Please render every line of the rows below as one string in a JSON list, skipping blank lines and leaving the pictures out.

**Exercise inputs**
<<<<

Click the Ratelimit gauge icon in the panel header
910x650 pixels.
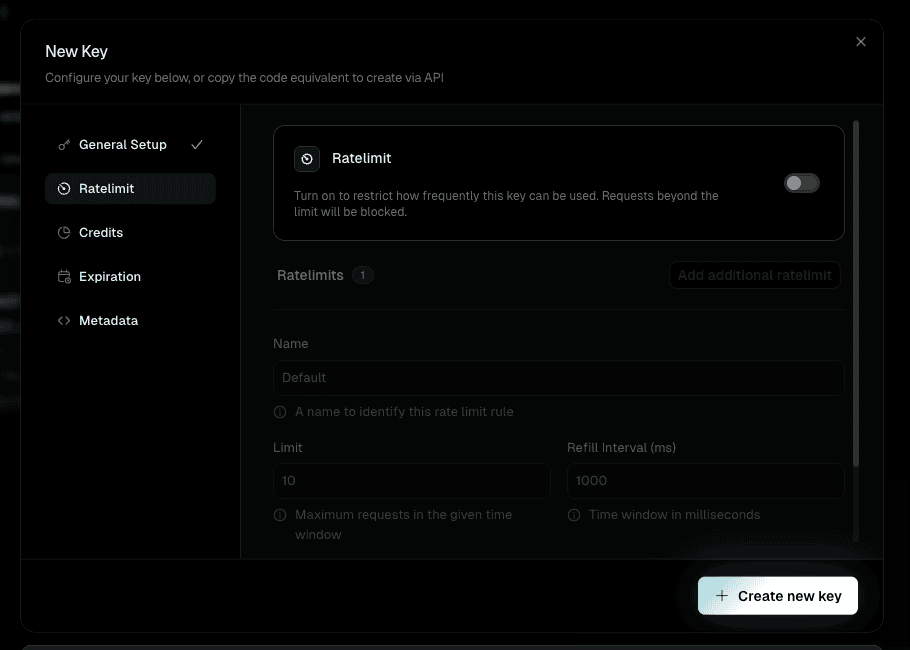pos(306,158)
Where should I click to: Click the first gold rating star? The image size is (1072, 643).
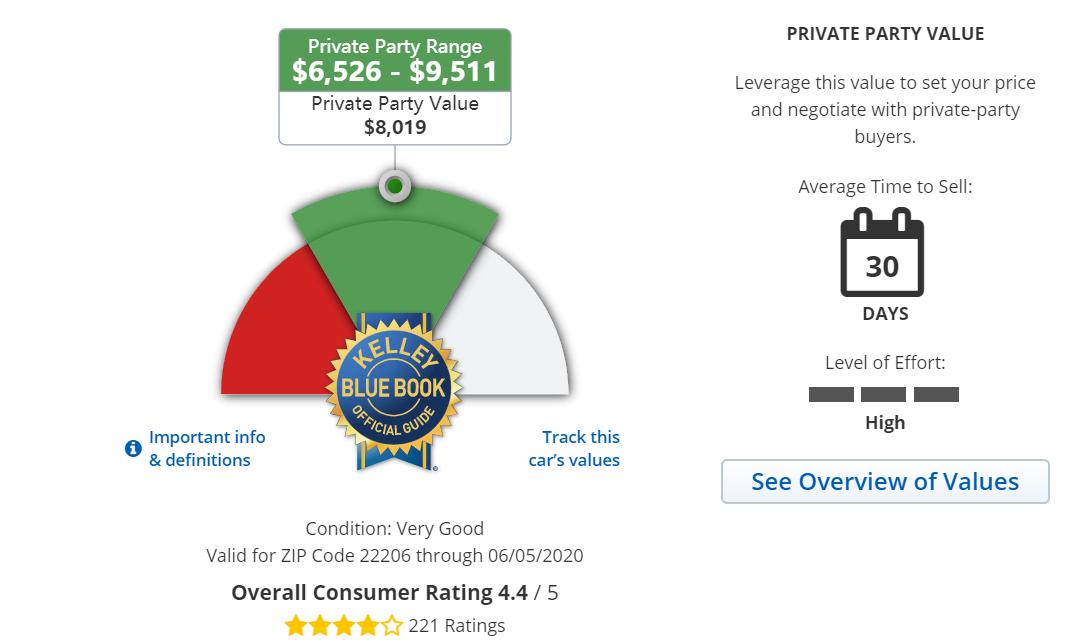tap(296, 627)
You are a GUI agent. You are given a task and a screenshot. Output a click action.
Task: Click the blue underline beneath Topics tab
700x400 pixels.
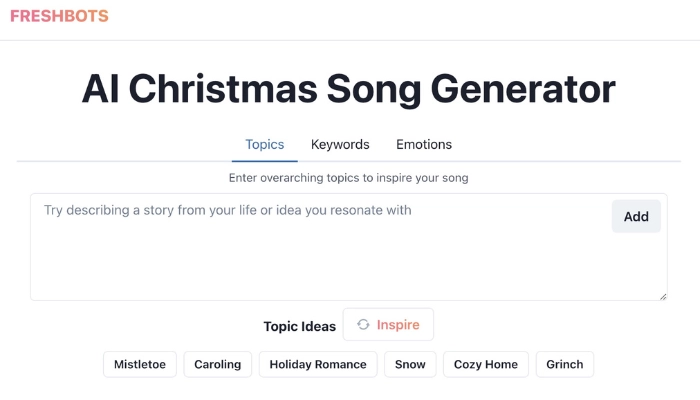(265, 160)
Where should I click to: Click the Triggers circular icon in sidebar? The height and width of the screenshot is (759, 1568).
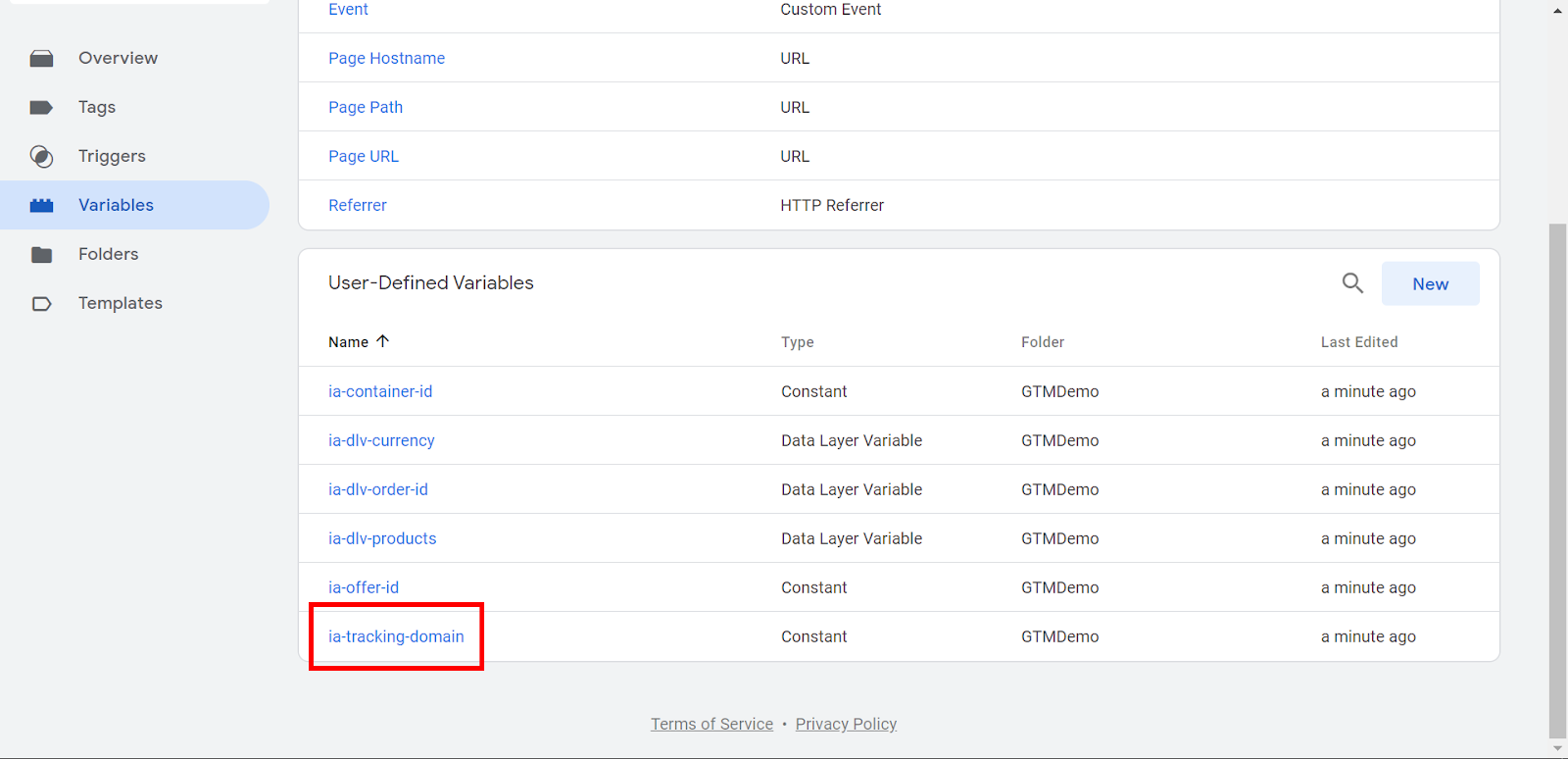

>>>>

**Worked answer**
[
  "Click the Ratelimit gauge icon in the panel header",
  "910x650 pixels.",
  "pos(306,158)",
  "Where should I click to: Click the first gold rating star? The image size is (1072, 643).",
  "tap(296, 627)",
  "You are a GUI agent. You are given a task and a screenshot. Output a click action.",
  "Task: Click the blue underline beneath Topics tab",
  "700x400 pixels.",
  "(265, 160)",
  "Where should I click to: Click the Triggers circular icon in sidebar? The height and width of the screenshot is (759, 1568)."
]